Border-Gavaskar trophy: Australia win 4 in a row but get white-washed

The first time ever that India has managed a white-wash on their opponents in a test series. They won 4 tests of the 4 test series at home against Australia. (They already know how to be white washed!)

But the Australian team can take comfort in the fact that practice paid-off and they won the toss 4 times in a row – and elected to bat each time and lost each time. 

And they all learned how to use PowerPoint.

Cricket by PowerPoint

Cricket by PowerPoint


  • This is the first time India have won four Tests in a series. They’ve won three in a series on three occasions, two of which were clean sweeps at home – against England in 1992-93, and against Sri Lanka the following season.
  • For Australia, this is only their second clean-sweep defeat in a series, after their 4-0 rout in South Africa in 1969-70. This is the sixth time they’ve lost four or more Tests in a series, and the first such instance since the Ashes at home in 1978-79, when an Australian team depleted by the Kerry Packer exodus lost 5-1.
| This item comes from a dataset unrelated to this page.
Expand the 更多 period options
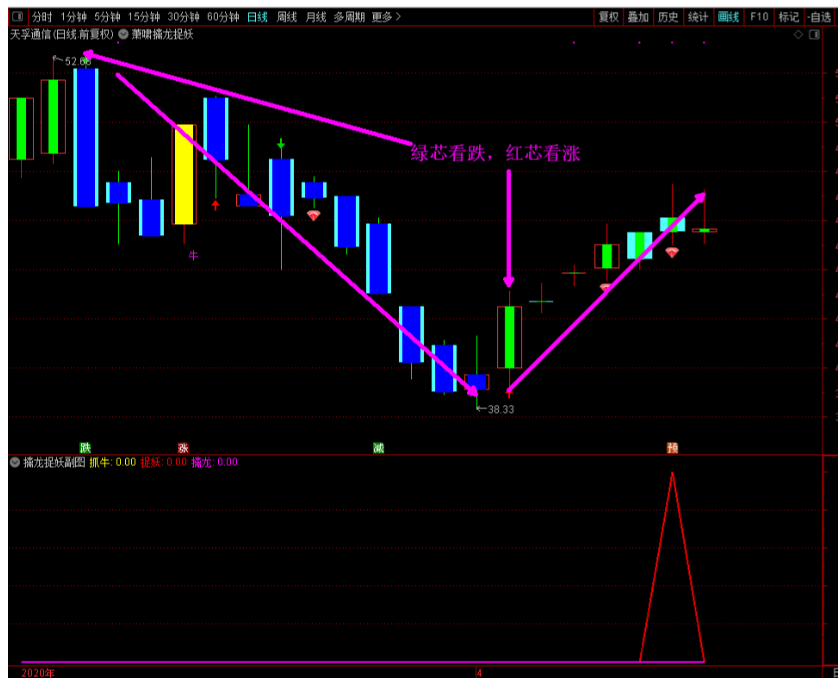This screenshot has height=685, width=840. (x=386, y=17)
  • This is only the second time in Test history that a team has won four or more tosses in a series, and lost four or more Tests in the same series. The only previous such instance was in the Ashes series of 1978-79 mentioned above, when Australia won the toss in five out of six Tests, but lost the series 5-1.
  • India have won 12 Tests at the Feroz Shah Kotla, which is next only to the MA Chidambaram Stadium in Chennai, where they’ve won 13. Of their last ten Tests here, India have won nine and drawn one. Their last defeat at this venue was in 1987, against West Indies.
  • Cheteshwar Pujara was not only one of the Indian heroes for the match and the series, but also for the entire season: he scored 857 runs in eight Tests 85.70, which puts him in 15th place in the all-time list forruns scored in a season for India. With a 600-run cut-off for a season, Pujara’s average of 85.70 puts him inseventh place.
  • Pujara’s unbeaten 82 in the fourth innings came off only 92 balls. His strike rate of 89.13 is the third-best for India in fourth-innings knocks of 75 or more.
  • The 104-run stand between Pujara and Virat Kohli is the tenth century stand for India for the second wicket in the fourth innings of a Test match.
  • R Ashwin’s series haul of 29 wickets is the seventh-best for India in a Test series, and the best since Harbhajan Singh’s 32 against Australia in 2001. The only Indian bowlers who’ve taken more wickets in a series are BS Chandrasekhar, Vinoo Mankad, Subhash Gupte, Kapil Dev, Harbhajan and Bishan Singh Bedi.
  • There were five five-fors for India in the series; only three times have there been more five-fors in a series for India.
  • Peter Siddle became the first batsman in Test history to score at least a half-century in each innings of a Test. He scored 51 in the first innings and 50 in the second, top-scoring for Australia in each innings.
  • Glenn Maxwell became the first Australian to open the batting and bowling in the same Test since Percy Hornibrook in 1929. Hornibrook, a left-arm bowler who bowled some medium-pace and spin, opened the batting and bowling at the MCG Test against England.
  • For only the third time in their entire Test history, Australia opened the attack with two spinners. The last such instance for Australia was in Georgetown in 2003 against West Indies, when Stuart MacGill and Brad Hogg opened the bowling in West Indies’ second innings.